↓↓↓

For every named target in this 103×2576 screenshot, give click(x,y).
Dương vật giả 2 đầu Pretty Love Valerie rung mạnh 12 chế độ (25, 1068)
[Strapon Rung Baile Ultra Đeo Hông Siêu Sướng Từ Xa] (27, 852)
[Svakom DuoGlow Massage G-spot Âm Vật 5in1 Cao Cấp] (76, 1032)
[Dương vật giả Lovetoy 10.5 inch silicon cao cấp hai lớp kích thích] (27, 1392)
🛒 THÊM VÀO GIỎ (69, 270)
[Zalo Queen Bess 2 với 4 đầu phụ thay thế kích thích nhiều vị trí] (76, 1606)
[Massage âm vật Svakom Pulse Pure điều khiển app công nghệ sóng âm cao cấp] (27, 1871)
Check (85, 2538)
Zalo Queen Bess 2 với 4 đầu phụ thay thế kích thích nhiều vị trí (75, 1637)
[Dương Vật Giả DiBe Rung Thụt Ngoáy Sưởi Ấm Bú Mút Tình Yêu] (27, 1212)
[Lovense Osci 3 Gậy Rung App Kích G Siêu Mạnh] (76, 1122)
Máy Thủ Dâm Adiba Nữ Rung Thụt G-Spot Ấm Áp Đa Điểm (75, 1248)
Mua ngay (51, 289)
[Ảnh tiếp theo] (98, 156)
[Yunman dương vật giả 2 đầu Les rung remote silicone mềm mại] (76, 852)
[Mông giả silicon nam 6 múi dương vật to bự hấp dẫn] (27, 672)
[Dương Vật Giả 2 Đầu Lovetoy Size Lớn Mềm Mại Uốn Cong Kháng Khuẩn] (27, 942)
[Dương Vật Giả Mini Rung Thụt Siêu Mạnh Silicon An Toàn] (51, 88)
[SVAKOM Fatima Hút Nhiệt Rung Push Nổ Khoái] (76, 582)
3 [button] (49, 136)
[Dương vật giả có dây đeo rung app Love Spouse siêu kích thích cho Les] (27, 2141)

↑↑↑

- Instructions for the task: Exactly as shown above, return every record.

- Solution for this exercise:
For every named target in this 103×2576 screenshot, give click(x,y).
Dương vật giả 2 đầu Pretty Love Valerie rung mạnh 12 chế độ (25, 1068)
[Strapon Rung Baile Ultra Đeo Hông Siêu Sướng Từ Xa] (27, 852)
[Svakom DuoGlow Massage G-spot Âm Vật 5in1 Cao Cấp] (76, 1032)
[Dương vật giả Lovetoy 10.5 inch silicon cao cấp hai lớp kích thích] (27, 1392)
🛒 THÊM VÀO GIỎ (69, 270)
[Zalo Queen Bess 2 với 4 đầu phụ thay thế kích thích nhiều vị trí] (76, 1606)
[Massage âm vật Svakom Pulse Pure điều khiển app công nghệ sóng âm cao cấp] (27, 1871)
Check (85, 2538)
Zalo Queen Bess 2 với 4 đầu phụ thay thế kích thích nhiều vị trí (75, 1637)
[Dương Vật Giả DiBe Rung Thụt Ngoáy Sưởi Ấm Bú Mút Tình Yêu] (27, 1212)
[Lovense Osci 3 Gậy Rung App Kích G Siêu Mạnh] (76, 1122)
Máy Thủ Dâm Adiba Nữ Rung Thụt G-Spot Ấm Áp Đa Điểm (75, 1248)
Mua ngay (51, 289)
[Ảnh tiếp theo] (98, 156)
[Yunman dương vật giả 2 đầu Les rung remote silicone mềm mại] (76, 852)
[Mông giả silicon nam 6 múi dương vật to bự hấp dẫn] (27, 672)
[Dương Vật Giả 2 Đầu Lovetoy Size Lớn Mềm Mại Uốn Cong Kháng Khuẩn] (27, 942)
[Dương Vật Giả Mini Rung Thụt Siêu Mạnh Silicon An Toàn] (51, 88)
[SVAKOM Fatima Hút Nhiệt Rung Push Nổ Khoái] (76, 582)
3 [button] (49, 136)
[Dương vật giả có dây đeo rung app Love Spouse siêu kích thích cho Les] (27, 2141)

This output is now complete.